Matt Collins has written a defense of his refusal to shake Congressman Zach Wamp’s hand, which I blogged about the other day. It’s more a response to A.C. Kleinheider than to me, but there are still a few points worth making.
Libertarians and serious small-government conservatives face a dilemma: The Libertarian Party and the Constitution Party are both principled (despite some differences in their principles) but almost entirely ineffective at getting candidates elected and policies implemented. The Republican Party is much more effective at getting candidates elected and policies put in place, but is frequently unprincipled. The end result is a failure to shrink the federal government. Ron Paul Republicans are trying to break this cycle — to both be more principled than the standard-issue GOP while being more effective than the Libertarians and Constitutionalists.
If a strategy of working within the Republican Party is to be successful, it will require two things: 1.) taking over where possible, by electing like-minded folks such as Matt Collins to political offices and party leadership positions and 2.) working with the other members of the party where taking over is not possible, trying to bring your fellow Republicans closer to your point of view. Refusing to extend common courtesy to Republicans you disagree with makes #2 very difficult and may ultimately complicate #1.
Take a look at Ron Paul’s audit the Fed bill. It has 271 cosponsors in the House. Those cosponsors include Republicans like Wamp who voted for the bailout. It includes Democrats who are basically socialists. The bill’s leading champion in the Senate is Jim DeMint, who voted for the Iraq war while he was in the House. Some of these supporters are sincere converts. Some have long been good economic conservatives. Some are political opportunists. Very few of them are consistent constitutionalists.

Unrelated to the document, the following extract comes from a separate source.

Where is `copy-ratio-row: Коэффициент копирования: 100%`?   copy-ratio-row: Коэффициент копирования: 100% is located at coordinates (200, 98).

Should we shun these legislators or should we pass the bill?
The Campaign for Liberty is a fine organization doing important work. I’m a contributing editor to the magazine published by Young Americans for Liberty. I’m obviously sympathetic to what the Ron Paul Republicans are trying to do. But for all the excitement that surrounded Ron Paul, we still ended up with a choice of John McCain versus Barack Obama in the presidential election. We still live in a country where most of what the federal government does is unconstitutional and completely alien to the Founding Fathers. If a president who tried to follow the Constitution actually got elected, millions of Americans would want him impeached!
Changing all that will require persuading large numbers of people, not comparing them to home invaders. Being co-opted by an establishment hungry for the money Ron Paul raised is something to guard against. I’m again reminded of the Ron Paul Republicans who worked hard to get delegate slots at the national convention only to vote for John McCain when they got there. But self-marginalization is also something to guard against, and a constant temptation among true believers.
Hey, it’s a (somewhat) free country. Matt Collins doesn’t have to shake the hand of anyone he doesn’t want to. But shunning is a better tool for reinforcing existing norms than changing them.